The Great Lakes are a critical shared waterway, and cooperation between the United States and Canada has been key to the safety and efficiency of waterborne commerce for many decades. Such cooperation will be even more important in the years ahead. Take for example, the regulation of ballast water discharges: Canada is a signatory to the International Maritime Organization (IMO) convention that recently came into effect. The United States is not. The potential for conflict is present and very troubling for U.S.-flag and Canadian-flag operators on the Great Lakes.

While Canadian carriers dominate U.S./Canada trade—they typically haul more than 90 per cent of the cargo between the two countries on the Great Lakes—how Canada implements the IMO convention could stop the movement of cargo on U.S.-flag lakers between U.S. ports. The routes that ships steer (known as course lines) in the St. Marys, Detroit, and St. Clair rivers go back and forth between the United States and Canada numerous times. If Canada imposed the transit standard that has been discussed over the last five years, instead of the IMO prescribed discharge standard, an iron ore cargo loaded in Silver Bay, Minnesota that is bound for Cleveland, Ohio, could not be delivered. The U.S.-flag vessel would have to sail through Canadian waters a number of times, even though this voyage is technically a domestic move. Although domestic travel is governed by taxation, American laws, safety and environmental regulations, etc., Canadian domestic voyages between Thunder Bay and Windsor must also transit American waters in order to remain in the navigation channel.

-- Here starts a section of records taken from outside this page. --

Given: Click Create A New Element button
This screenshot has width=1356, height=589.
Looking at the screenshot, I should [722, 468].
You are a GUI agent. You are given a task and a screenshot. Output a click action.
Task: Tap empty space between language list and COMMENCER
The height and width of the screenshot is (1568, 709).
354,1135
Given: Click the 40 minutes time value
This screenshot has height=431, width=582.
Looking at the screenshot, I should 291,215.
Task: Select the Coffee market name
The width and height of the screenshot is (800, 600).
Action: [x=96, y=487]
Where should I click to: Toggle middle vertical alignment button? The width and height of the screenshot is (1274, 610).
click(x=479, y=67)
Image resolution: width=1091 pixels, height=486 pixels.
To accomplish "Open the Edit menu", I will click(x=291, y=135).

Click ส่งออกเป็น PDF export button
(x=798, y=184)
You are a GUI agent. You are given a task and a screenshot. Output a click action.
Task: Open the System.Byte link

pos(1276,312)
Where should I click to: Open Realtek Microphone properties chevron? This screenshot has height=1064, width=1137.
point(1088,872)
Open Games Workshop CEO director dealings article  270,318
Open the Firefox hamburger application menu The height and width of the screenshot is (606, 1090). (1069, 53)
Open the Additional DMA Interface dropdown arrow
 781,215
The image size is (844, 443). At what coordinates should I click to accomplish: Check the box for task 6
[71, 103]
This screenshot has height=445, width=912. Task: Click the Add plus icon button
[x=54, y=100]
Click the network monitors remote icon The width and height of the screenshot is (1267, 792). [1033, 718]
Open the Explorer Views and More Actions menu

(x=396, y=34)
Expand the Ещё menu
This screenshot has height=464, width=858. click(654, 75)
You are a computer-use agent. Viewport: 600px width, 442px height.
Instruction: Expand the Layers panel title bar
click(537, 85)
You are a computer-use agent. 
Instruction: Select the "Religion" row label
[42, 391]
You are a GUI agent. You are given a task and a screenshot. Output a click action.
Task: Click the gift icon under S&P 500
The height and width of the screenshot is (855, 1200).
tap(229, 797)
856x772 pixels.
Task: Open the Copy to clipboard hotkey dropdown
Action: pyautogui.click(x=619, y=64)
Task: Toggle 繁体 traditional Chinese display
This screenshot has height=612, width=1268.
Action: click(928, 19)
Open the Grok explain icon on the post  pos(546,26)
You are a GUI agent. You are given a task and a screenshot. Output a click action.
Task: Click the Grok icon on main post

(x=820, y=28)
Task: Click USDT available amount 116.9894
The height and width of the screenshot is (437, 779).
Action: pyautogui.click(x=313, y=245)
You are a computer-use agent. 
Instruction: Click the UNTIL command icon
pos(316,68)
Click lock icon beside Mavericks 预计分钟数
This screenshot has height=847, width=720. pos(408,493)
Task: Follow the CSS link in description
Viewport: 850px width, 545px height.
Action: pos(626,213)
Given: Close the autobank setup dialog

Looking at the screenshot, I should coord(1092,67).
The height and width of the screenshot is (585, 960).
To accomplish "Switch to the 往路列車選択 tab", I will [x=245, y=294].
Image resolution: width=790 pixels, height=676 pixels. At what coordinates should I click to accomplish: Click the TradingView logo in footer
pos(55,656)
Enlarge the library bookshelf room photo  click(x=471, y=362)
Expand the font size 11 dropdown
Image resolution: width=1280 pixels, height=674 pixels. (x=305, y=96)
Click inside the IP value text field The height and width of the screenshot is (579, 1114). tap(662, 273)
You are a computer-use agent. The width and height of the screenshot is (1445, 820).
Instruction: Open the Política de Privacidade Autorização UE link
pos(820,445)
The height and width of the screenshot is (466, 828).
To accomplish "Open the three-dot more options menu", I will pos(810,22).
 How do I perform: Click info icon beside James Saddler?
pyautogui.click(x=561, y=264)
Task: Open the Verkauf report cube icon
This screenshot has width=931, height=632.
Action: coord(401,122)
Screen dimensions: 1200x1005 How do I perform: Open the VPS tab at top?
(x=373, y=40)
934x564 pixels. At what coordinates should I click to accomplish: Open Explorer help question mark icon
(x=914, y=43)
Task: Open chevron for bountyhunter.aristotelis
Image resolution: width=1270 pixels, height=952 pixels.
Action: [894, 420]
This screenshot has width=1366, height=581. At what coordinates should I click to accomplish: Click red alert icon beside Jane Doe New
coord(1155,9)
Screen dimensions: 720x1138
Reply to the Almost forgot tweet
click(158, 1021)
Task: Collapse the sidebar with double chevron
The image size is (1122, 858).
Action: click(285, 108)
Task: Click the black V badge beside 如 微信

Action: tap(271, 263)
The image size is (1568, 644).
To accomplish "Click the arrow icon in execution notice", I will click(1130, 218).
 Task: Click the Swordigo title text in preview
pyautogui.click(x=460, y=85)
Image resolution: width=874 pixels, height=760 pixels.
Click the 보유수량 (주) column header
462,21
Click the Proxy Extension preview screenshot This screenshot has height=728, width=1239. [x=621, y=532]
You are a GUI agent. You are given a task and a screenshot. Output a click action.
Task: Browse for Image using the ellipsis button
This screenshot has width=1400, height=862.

The U.S. remains intent on protecting the Great Lakes from additional non-native species introduced by oceangoing vessels. The Commercial Vessel Incidental Discharge Act (S. 168), which has been added to the Coast Guard Authorization Act of 2017 (S. 1129), sets the highest achievable standard for ballast water discharges—mirroring the IMO numeric discharge standard—and will raise the bar as technology advances. There is no reason for the U.S. and Canada to be at odds over ballast water discharge standards, particularly for vessels merely transiting and not discharging.

Setting a course
I would never question the commitment of either nation’s Coast Guards in Great Lakes icebreaking, but this is yet another area where greater harmonization is needed. The U.S. has nine icebreakers stationed on the Great Lakes, but collectively they are not equal to the task. The U.S. needs to build the heavy icebreaker authorized in 2015 and accelerate the modernization of the 140-foot-long icebreaking tugs.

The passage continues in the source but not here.